Joan Riddell Cook (January 5, 1922 in Portland, Oregon – February 5, 1995 in New York City) was an American newspaper journalist and editor, a trade union leader, and a founding director of the Journalism and Women Symposium (JAWS).

Background
Joan Ridell Cook was a 1939 graduate of Marlborough School, a prestigious all-girls day and boarding school in the Hancock Park area of Los Angeles.

Career

Cook started her career at the Minneapolis Star Tribune. She later left and started working  at the New York Herald Tribune. Cook later worked for two years as women's editor at The Detroit News.

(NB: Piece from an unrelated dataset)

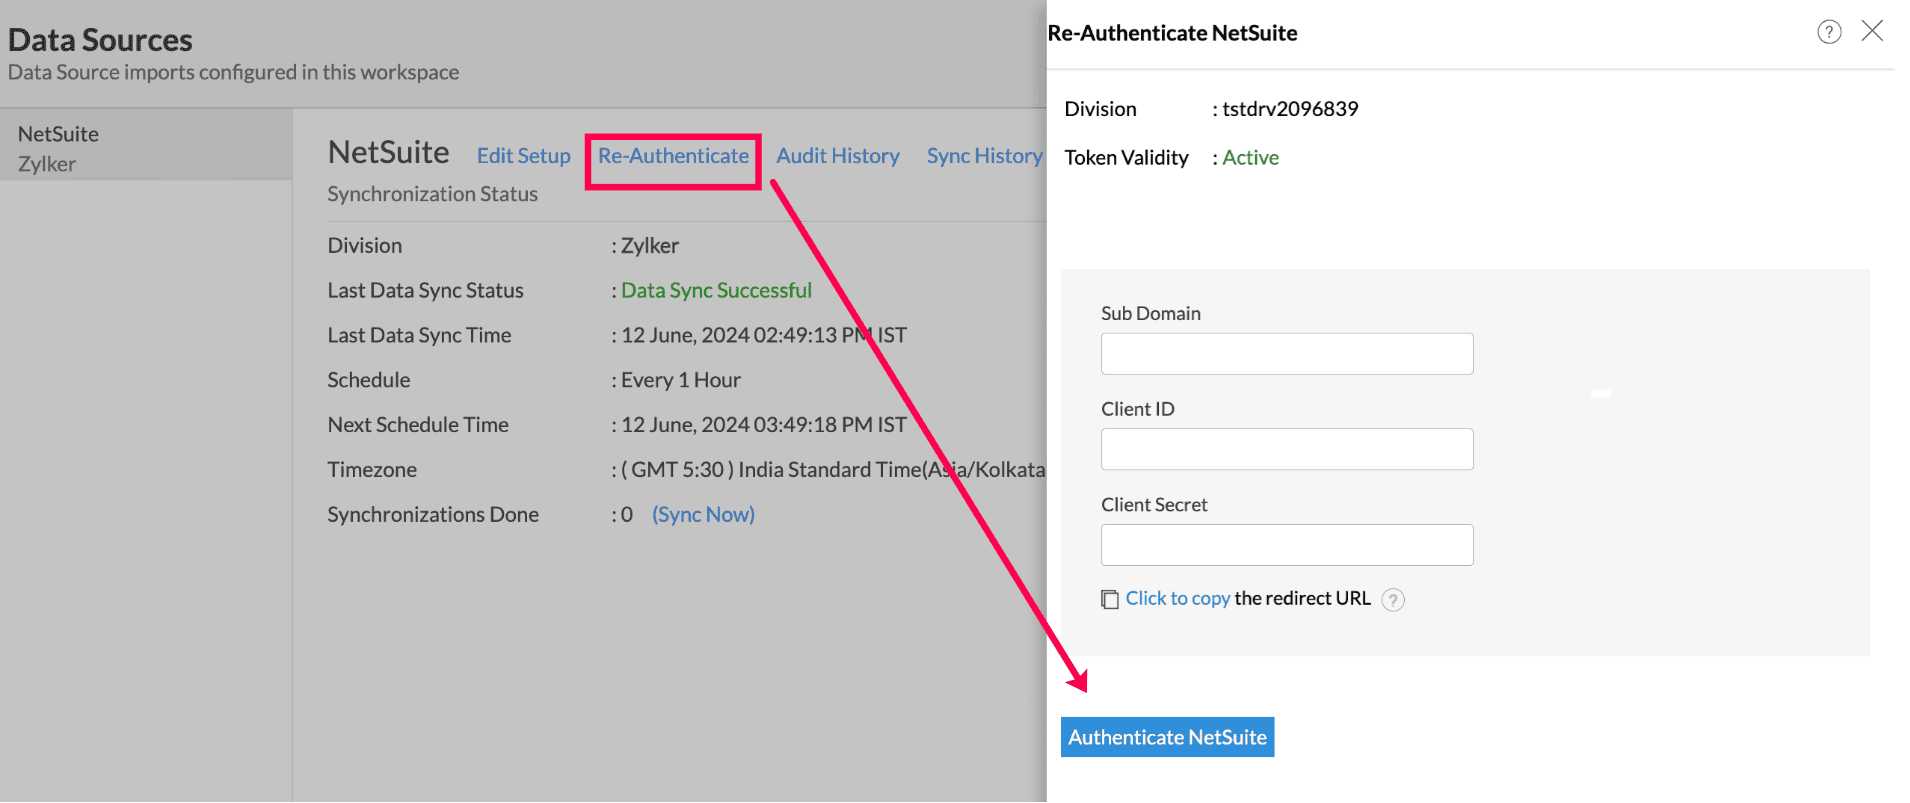Close the Re-Authenticate NetSuite panel
The width and height of the screenshot is (1910, 803).
pos(1872,31)
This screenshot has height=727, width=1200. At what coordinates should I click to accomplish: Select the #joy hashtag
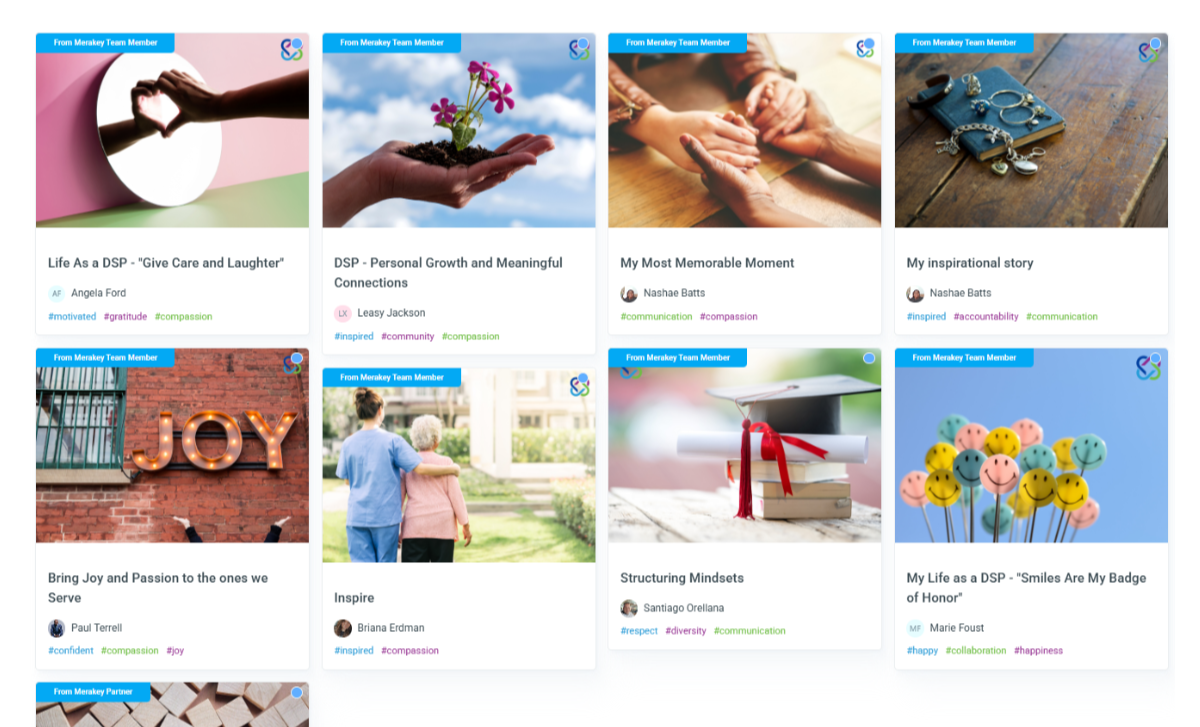(x=175, y=650)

Cook eventually started working for The New York Times in 1959, where she worked until her retirement in 1991.  She was one of seven named plaintiffs in a class action Title VII sex discrimination lawsuit  against the Times that was filed in 1974. Cook served as head of the Times unit of the New York City Newspaper Guild labor union and was only the second woman ever elected to the post.  

Cook also served as president of the Silurians, which is the oldest press club in New York.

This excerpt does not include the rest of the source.